In saying that, I know that if I call them and tell them I need help with something, they are great about helping me out.
 
I really suspect it has more to do with the difficulty people have with understanding chronic diseases. Often it takes having one to be sympathetic to another person who suffers from (and with) one.
 
Coming from the sibling side of things, I agree with others' advice to let your sibling(s) know that you want to talk to them about it, and how they can help you. It might just be that they don't realize you want their support - I realize that probably seems stupid, but with my brother, there've been times when he did and times when he would bite my head off if I mentioned his Crohn's. You may need to be pretty direct about this, though - don't wait for them to ask, just go be like, "Hey this is a super big thing going on in my life and it's scary and I need your support now and may need it more in the future, so can you please learn about it here are some resources." I'm not sure all siblings will react the way you want them to, but it's almost always good to be direct about your feelings and needs. Also, there's a big range of things that IBD can mean, in terms of impact on your life, and they may not really have a sense of how much it's affecting you. I say this knowing it's not really fair to ask you to take responsibility for educating them, but in any relationship, if we have unmet needs, we need to articulate that in order to get things to change.

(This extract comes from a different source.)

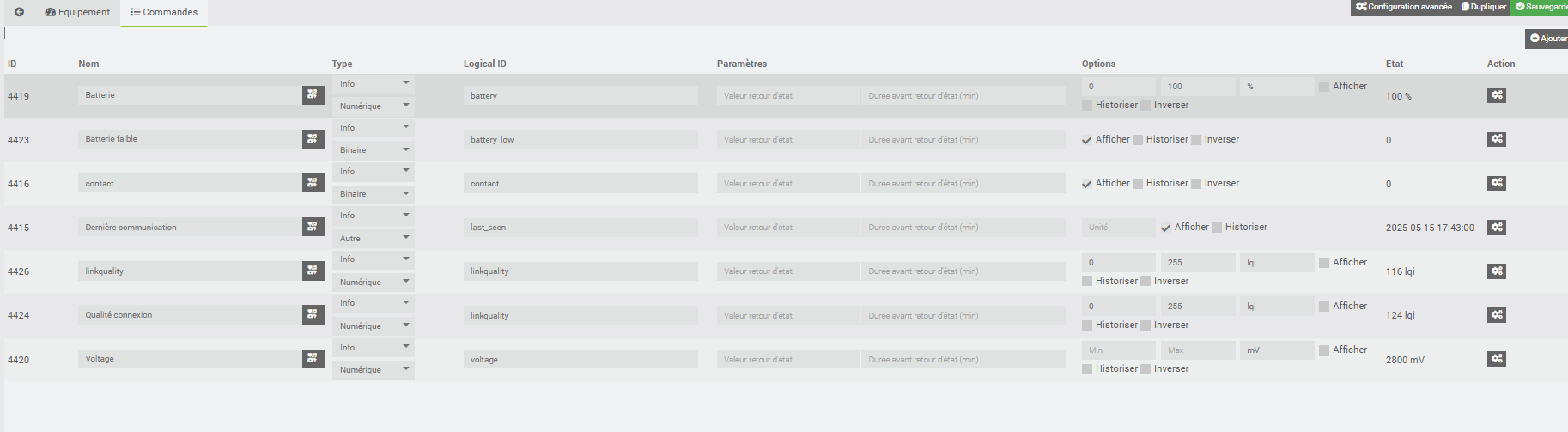Open advanced settings gears for Batterie row
The image size is (1568, 432).
click(1497, 95)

For myself, I've often wished that it was me and not my brother who was sick. I have made life decisions on the basis of wanting to be able to help him if he needs financial help, a place to live, etc. I worry about him a lot, but I don't tend to ask him about his Crohn's, unless he has chosen to tell me there's something going on, because he doesn't usually want to talk about it and I don't want him to feel like I'm treating him differently because of it.
 
I don't have crohn's but my sister does and now her disease has brought us closer than ever but when she was in and out of the hospital when she was diagnosed our relationship was strained and we had little understanding for each other.
 
From a parents perspective, I just had a second child diagnosed with Crohn's and he was the one who thought his little sister got away with everything, and felt that she had more attention because of Crohn's. Now he is learning empathy as he goes through it himself. They had MRI done together this month, and travel together for GI appointments.
 

Bufford

Well-known member
I have family who lives a considerable distance away and have no clue as to how life is with Crohn's. I book a room at a hotel and they complain that I cannot handle the one hour time change, or why I have to cut the visits short. They are perfectly healthy, but if they get a cold they complain a lot. It does not surprise me, many people do not understand the life of chronic illness.
 

emmaaaargh

Moderator
Staff member
My brother is a decade older than me, so was a young adult when I was diagnosed with Crohn's. A while back he confessed harbouring some cruel thoughts about how much attention I was getting when I first fell ill - something I had no idea he'd ever felt (since I was so young at the time and honestly thought that any negativity on his part was him just Being A Teenager). I think the turning point was when I went in for my resection surgery. He mostly stayed at home looking after the dogs while my parents came to the hospital, so he didn't see much of me at my absolute weakest post-surgery, but the realisation that this disease was bad enough that it needed an 8-hour surgery to cut out part of my guts must have been a big one.

But in truth, he has been my rock, throughout every trial and tribulation. We don't see much of each other nowadays (he works nights and I am away at university) but I really treasure our times together. I don't know how I'd have survived this long without him!